Phosphate biogeochemical barrier for uranium in situ immobilization in an aquifer nearby sludge repository

Uranium migration in the oxidized environment of near-surface groundwater is a typical problem of many radiochemical, ore mining and ore processing enterprises that have sludge storage facilities on their territory. Uranium migration, as a rule, occurs against a high salt background due to the composition of the sludge: primarily, nitrate and sulfate anions and calcium cations. One of the ways to prevent the uranium pollution is geochemical or engineering barriers. For uranium immobilization, it is necessary to create conditions for its reduction to a slightly soluble form of uraninite and further mineralization, for example, in the phosphate form. An important factor contributing to the rapid reduction of uranium is a in the redox potential decreasing and the removal of nitrate ions, which can be achieved through the activation of microflora. It should be added that phosphate itself is one of the essential elements for the development of microflora. This work was carried out in relation to the upper aquifer (7-12 m) near the sludge storage facilities of ChMZ, which is engaged in uranium processing and enrichment. One of the problems of this aquifer, in addition to the high concentration of nitrate ions (up to 15 g / l), is the high velocity of formation waters.

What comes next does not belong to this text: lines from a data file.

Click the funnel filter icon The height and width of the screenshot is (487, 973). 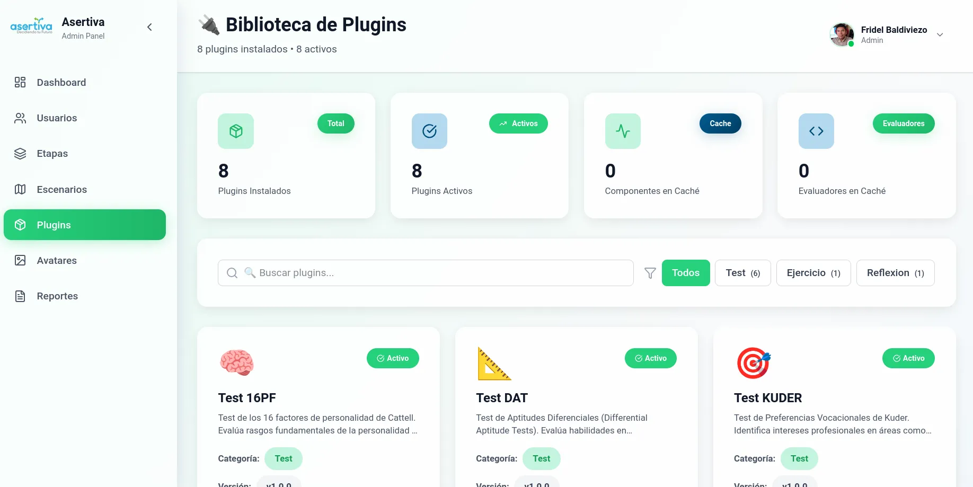(x=650, y=273)
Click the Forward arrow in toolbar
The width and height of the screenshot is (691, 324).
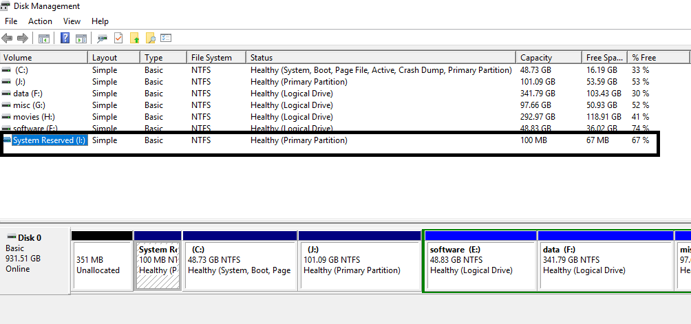22,39
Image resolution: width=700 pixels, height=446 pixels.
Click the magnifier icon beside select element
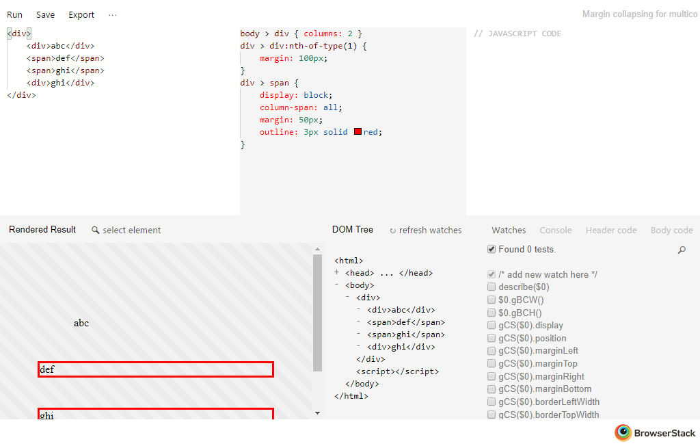[96, 231]
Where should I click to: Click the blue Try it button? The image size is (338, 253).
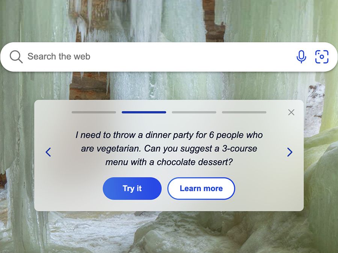click(132, 189)
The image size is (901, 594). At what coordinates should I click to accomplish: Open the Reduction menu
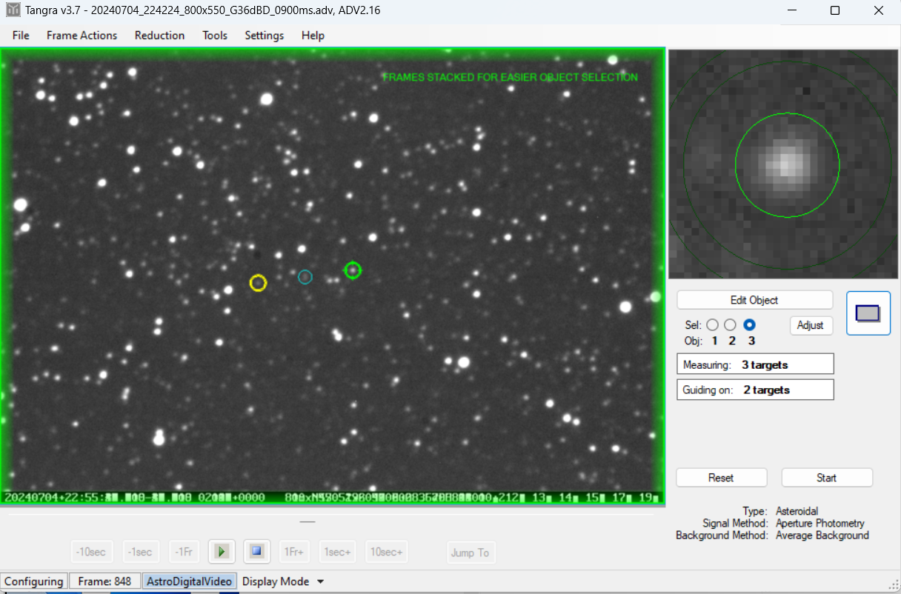(x=159, y=36)
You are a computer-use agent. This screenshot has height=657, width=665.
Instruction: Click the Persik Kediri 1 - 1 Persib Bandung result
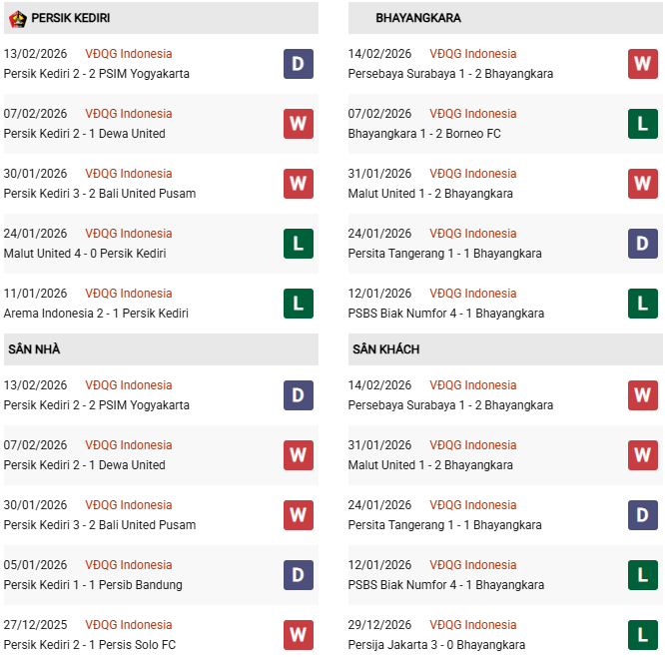(93, 585)
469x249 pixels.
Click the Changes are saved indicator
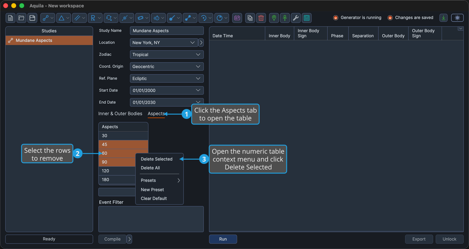(x=410, y=18)
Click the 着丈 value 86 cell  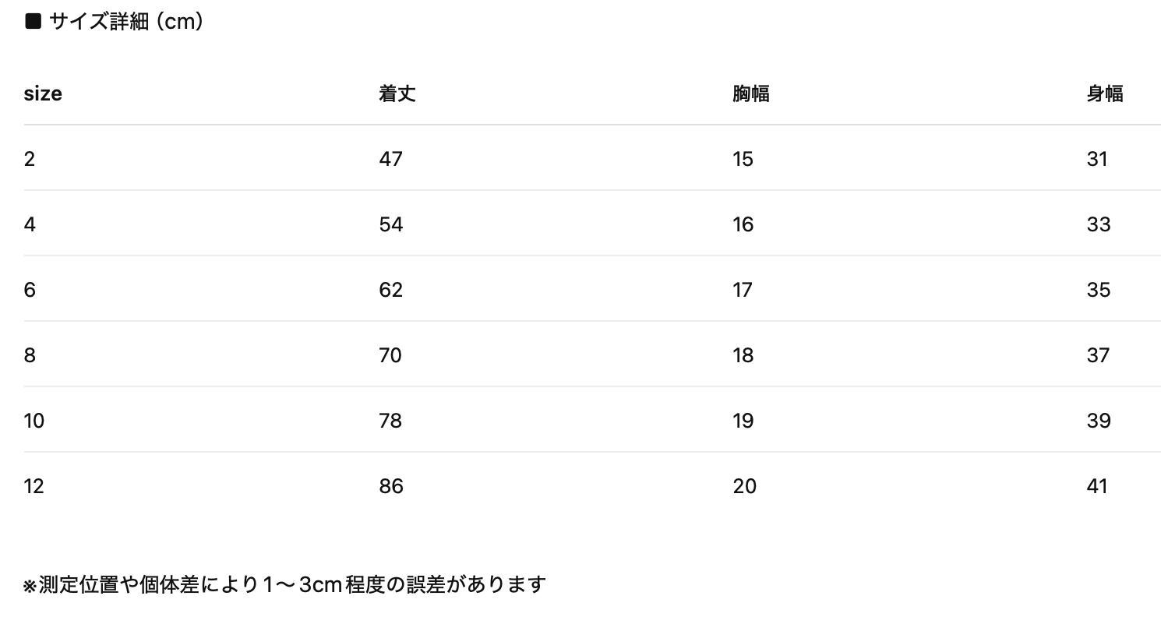point(391,486)
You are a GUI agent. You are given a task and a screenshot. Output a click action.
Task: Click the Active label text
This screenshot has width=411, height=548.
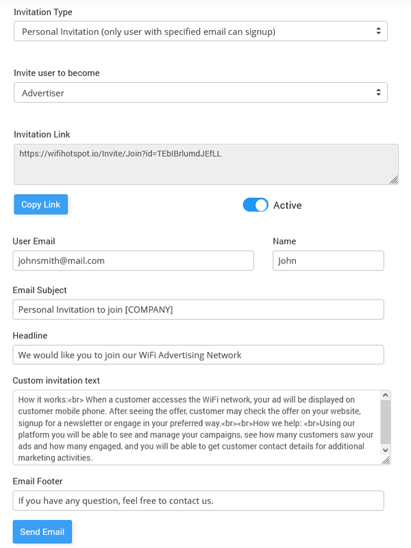coord(287,205)
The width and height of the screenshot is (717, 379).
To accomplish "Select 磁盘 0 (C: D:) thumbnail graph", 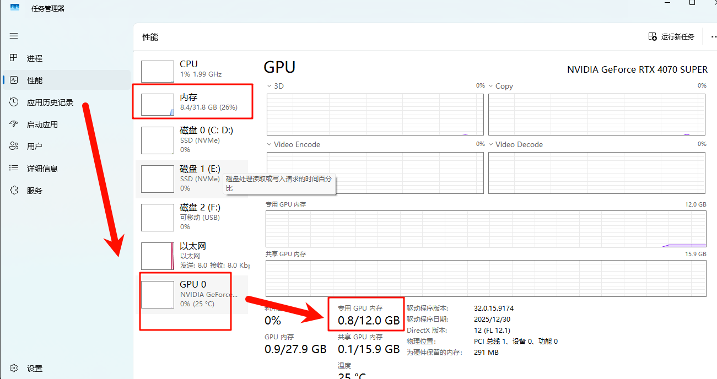I will pyautogui.click(x=158, y=140).
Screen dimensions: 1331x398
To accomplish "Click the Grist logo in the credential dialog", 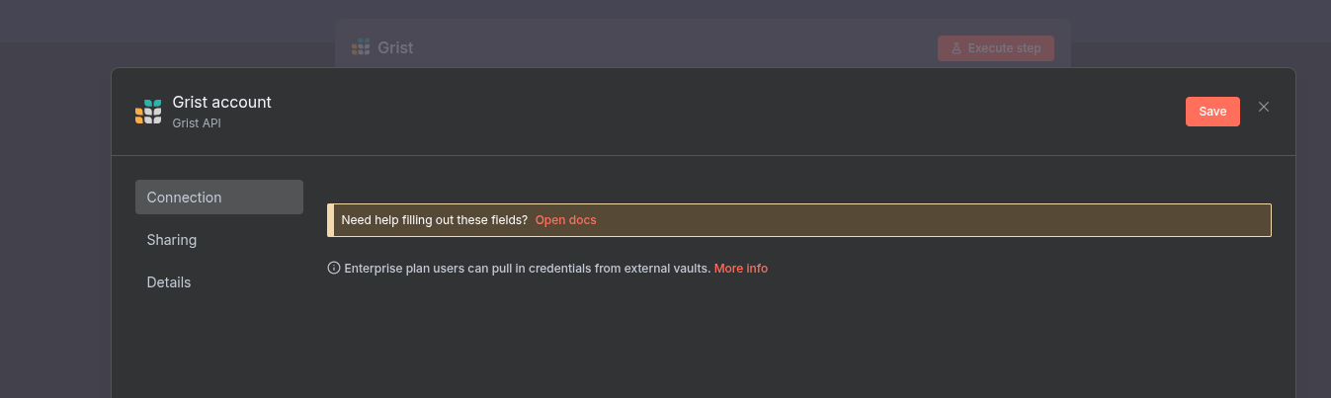I will [148, 112].
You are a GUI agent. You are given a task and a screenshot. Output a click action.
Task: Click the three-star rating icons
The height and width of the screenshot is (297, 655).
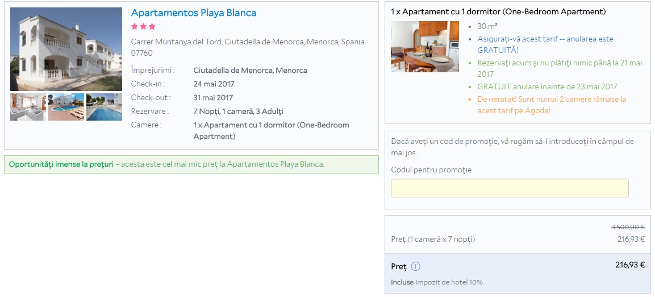(x=143, y=26)
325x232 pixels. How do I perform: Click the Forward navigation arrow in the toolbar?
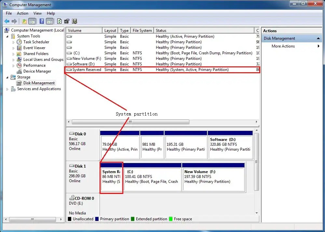(x=14, y=21)
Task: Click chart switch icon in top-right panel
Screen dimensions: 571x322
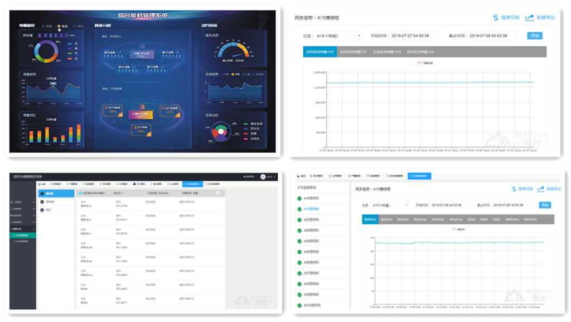Action: point(496,18)
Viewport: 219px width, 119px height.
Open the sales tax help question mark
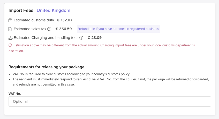(49, 29)
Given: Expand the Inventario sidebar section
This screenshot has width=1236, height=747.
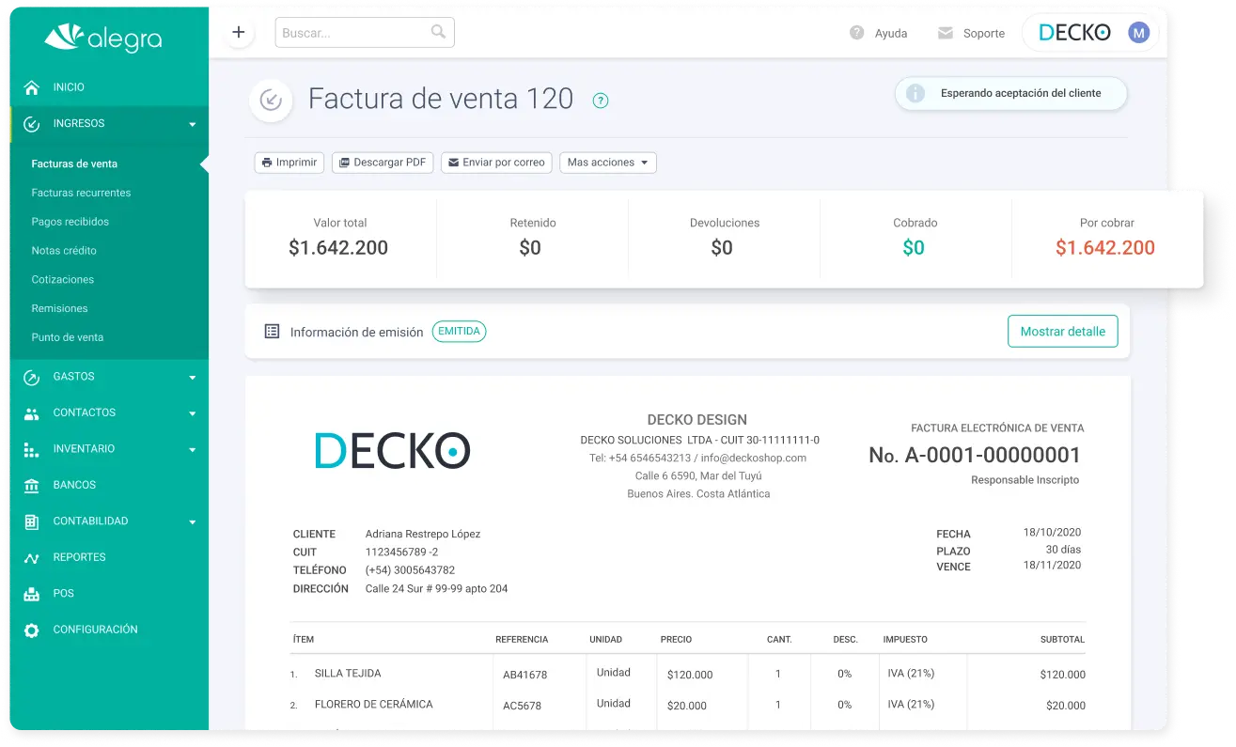Looking at the screenshot, I should (x=192, y=449).
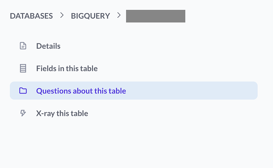Click the word Details beside the page icon
This screenshot has width=273, height=168.
[48, 46]
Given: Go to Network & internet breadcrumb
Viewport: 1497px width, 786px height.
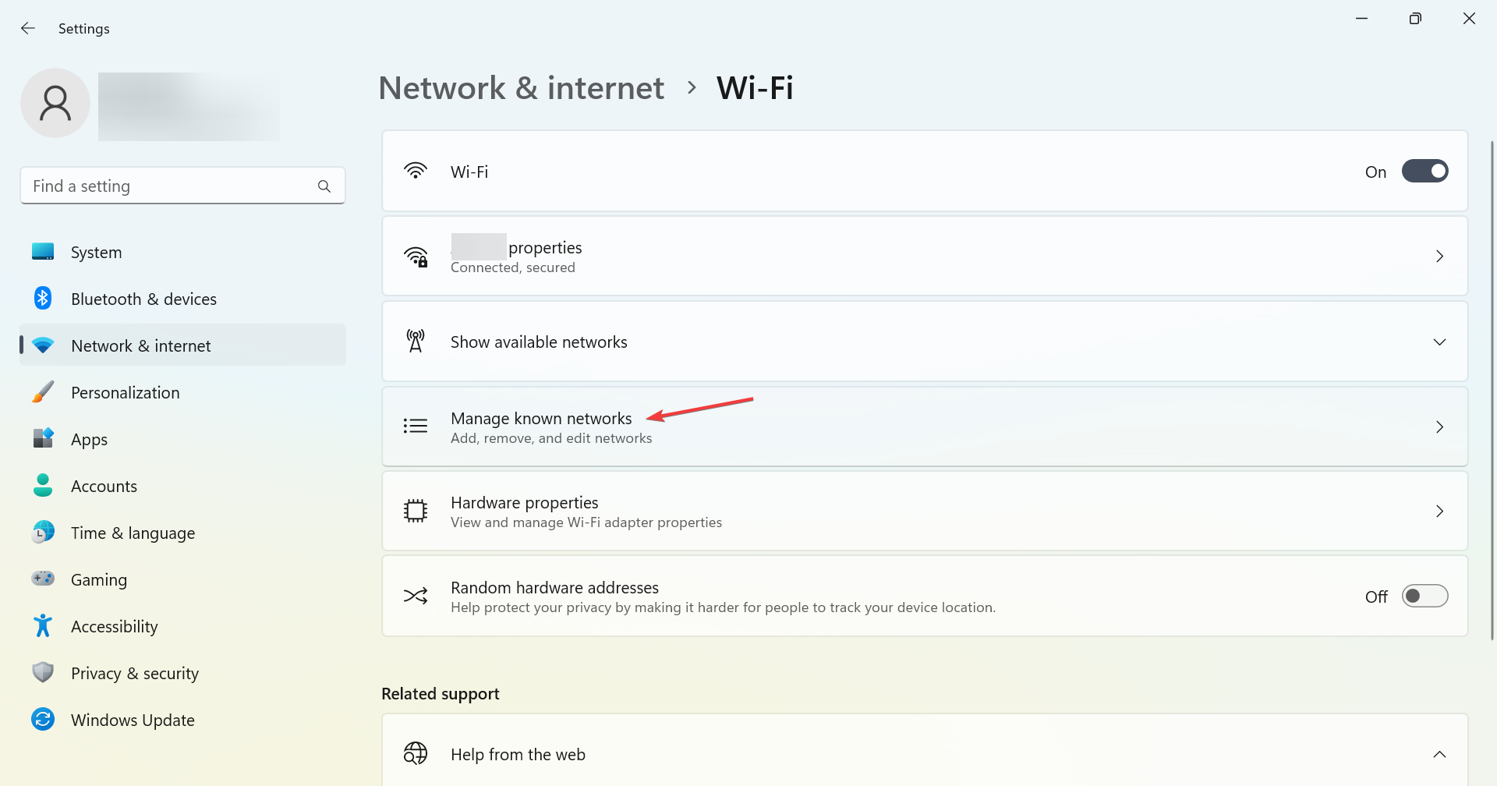Looking at the screenshot, I should click(x=521, y=88).
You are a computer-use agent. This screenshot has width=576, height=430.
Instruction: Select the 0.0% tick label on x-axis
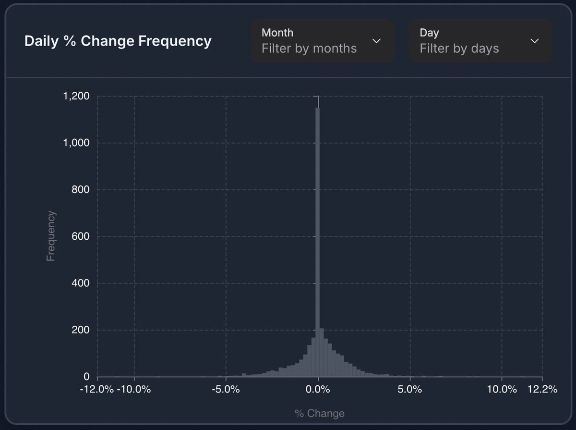point(318,390)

In laboratory conditions, the compositions of injection solutions were selected containing sources of organic matter to stimulate the microbiota development and phosphates for uranium mineralization. When developing the injection composition, special attention was paid to assessing the formation of calcite deposits in aquifer conditions to partially reduce the filtration parameters of the horizon and reduce the rate of movement of formation waters. This must be achieved to ensure the possibility of long-term deposition of uranium and removal of nitrate. The composition of the optimal solution was selected and in a series of model experiments the mineral phases containing the lowest hydrated form of the uranium-containing phosphate mineral meta-otenite were obtained.
In situ mineral phosphate barrier Formation field tests were carried out in water horizon conditions in a volume of 100m3 by injection of an organic and phosphates mixture. As a result, at the first stage of field work, a significant decreasing nitrate ion concentration, and reducing conditions formation coupled with the dissolved uranium concentration of decreasing were noted.